Interviewed by Jayne Gest
All too often, business owners and executives find their companies bogged down by the essential, noncore operational needs - things like communication, developing dashboards, creating reports, document management, project management, and regulatory and compliance management.
However, by implementing an enterprise operating system (EOS) to govern and streamline the data, a business can operate more effectively and efficiently.
"The platform provides you with many of the same tools you probably use today, but they can integrate and communicate seamlessly with one another. Your teams can collaborate better and provide you with fast and actionable insights, so you can manage your business better," says Sudhir Achar, CEO at EOX Vantage.
Smart Business spoke with Achar about how the data integration technology of EOS can be used to create custom solutions for your organization.
How does EOS work differently from other technology products?
One key challenge many businesses have is lack of visibility and control due to disparate data sources.
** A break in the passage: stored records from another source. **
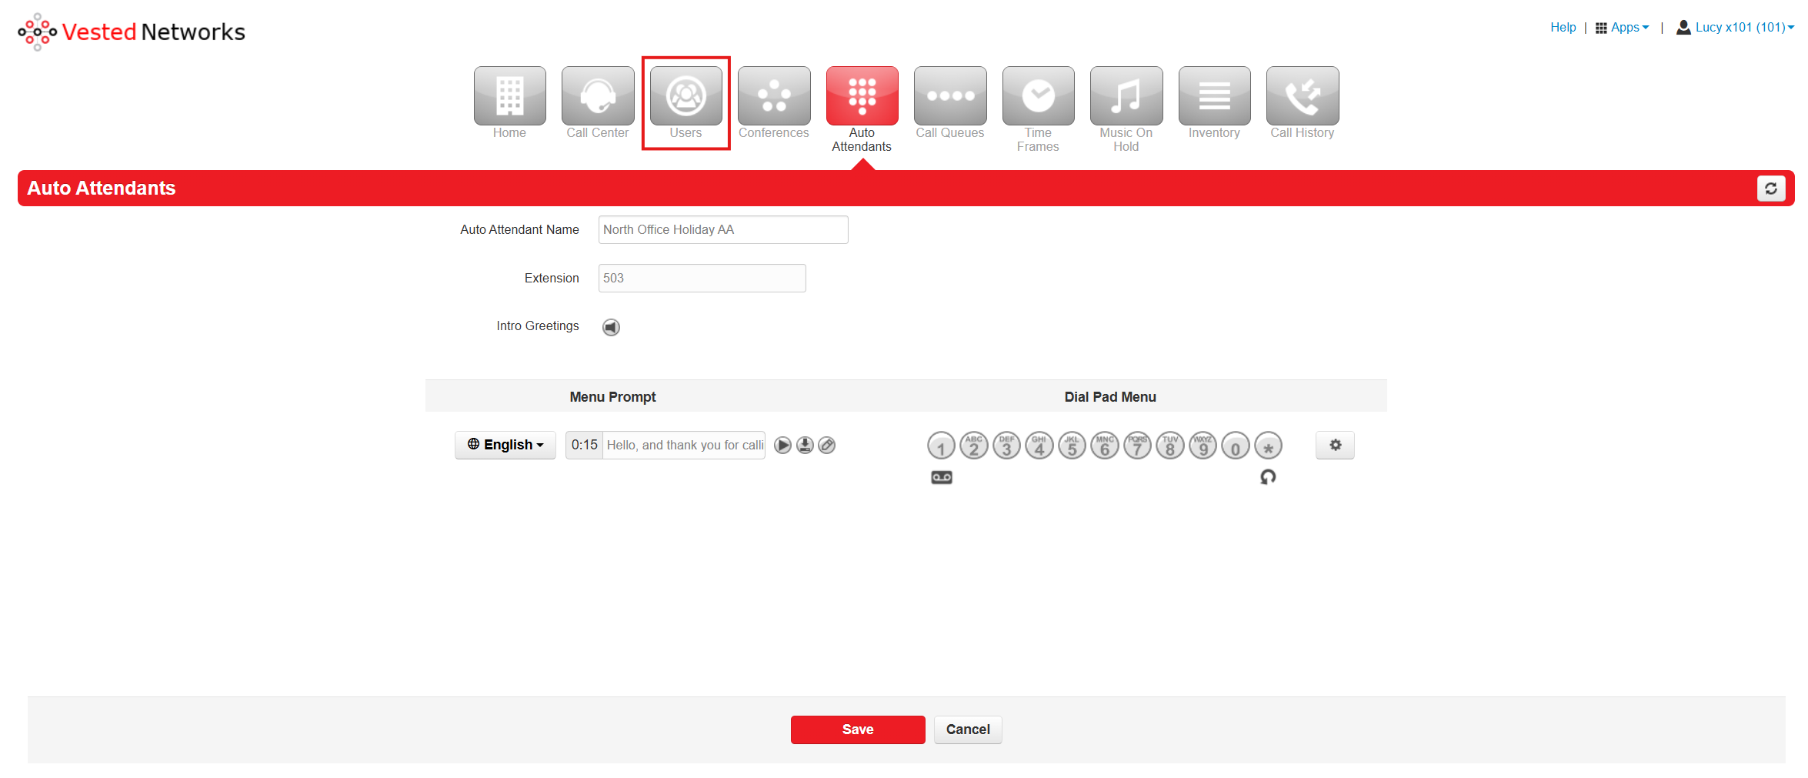1808x778 pixels.
Task: Click the Intro Greetings speaker icon
Action: pos(611,327)
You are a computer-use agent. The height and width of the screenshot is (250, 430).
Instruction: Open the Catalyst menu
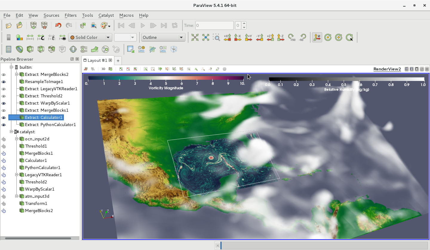point(106,15)
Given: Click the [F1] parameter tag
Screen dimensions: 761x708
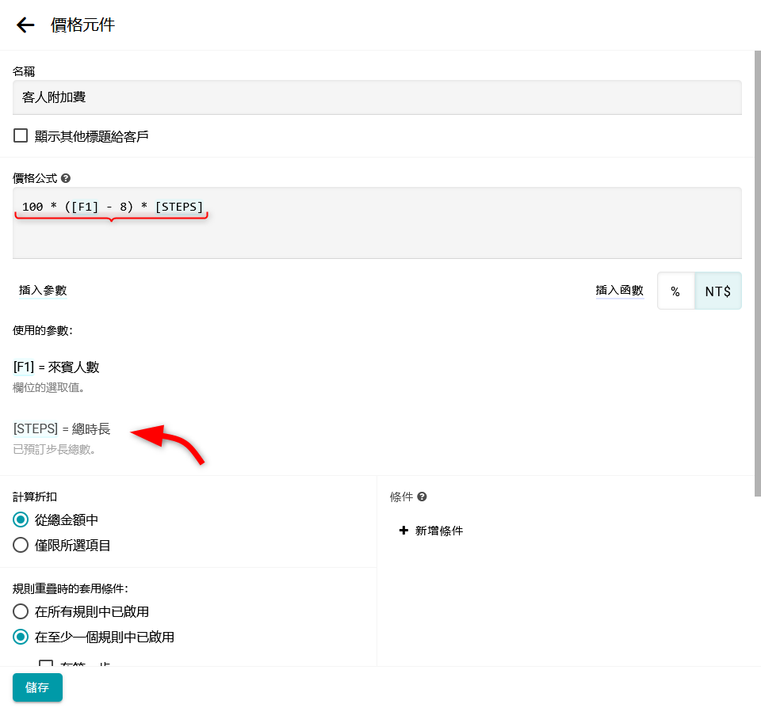Looking at the screenshot, I should pos(23,367).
Like the operating system on your smartphone, which works seamlessly with different technologies, an EOS is industry-agnostic, easily configurable without customization, and provides reasonable return on investment.
An EOS also can manage different departments that are physically or geographically separated.
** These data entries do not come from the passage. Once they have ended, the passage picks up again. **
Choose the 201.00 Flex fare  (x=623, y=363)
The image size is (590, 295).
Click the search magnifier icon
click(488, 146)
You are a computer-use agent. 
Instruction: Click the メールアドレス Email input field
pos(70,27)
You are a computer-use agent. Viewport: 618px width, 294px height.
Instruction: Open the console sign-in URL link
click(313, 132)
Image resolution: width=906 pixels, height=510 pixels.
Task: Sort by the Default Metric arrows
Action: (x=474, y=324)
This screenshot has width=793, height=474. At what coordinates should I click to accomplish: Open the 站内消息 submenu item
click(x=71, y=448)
What's an example where an EOS helped improve a company's business decisions?
A rental car business was managing data from various sources, pulling information from a manufacturer and a separate insurance company in order to distribute it to dealerships. Because that data resided on different platforms and it could be 30 days before new information was added, the data were often obsolete at the time the decisions were made.
With EOS technology, the operational segments were brought together, so both the dealership and manufacturer could easily see the average life cycle of a vehicle, the insurance issues and whether specific regions or dealerships were having problems. It let managers use data to determine whether to reward or discipline certain people, departments, groups or projects without bias.
In other words, the EOS helps with predictive analytics. It enables business leaders to more easily see patterns or trends, so they know where to put their focus.
This challenge of uniting databases so the CEO or COO can understand what's going on within departments happens across many industries, from manufacturing to insurance to health care providers.
How does an EOS help companies stop their spreadsheet woes?
Spreadsheet data are uncontrolled, duplicated and prone to errors, which leads to individuals who are very knowledgeable about the company but do not share that information with the team. Because of this, business leaders do not have actionable insights from data.
With its secure data environment, EOS unifies and controls data to provide a single source of truth. It also helps cut down on time, preventing data loss in communication, which in turn helps lower the margin for errors.
Can EOS assist business owners with regulatory compliance?
Regulatory compliance is a scary phrase for the C-Suite. EOS helps ease the nightmare and manage the regulatory checks for the company with the use of the dynamic organizational chart and actionable operational intelligence. Compliance happens at policy level. With the help of EOS, the business can have compliance at an execution level, which helps track execution against industry standards like ISO, CFR11, FDA, HIPAA or SSAE17.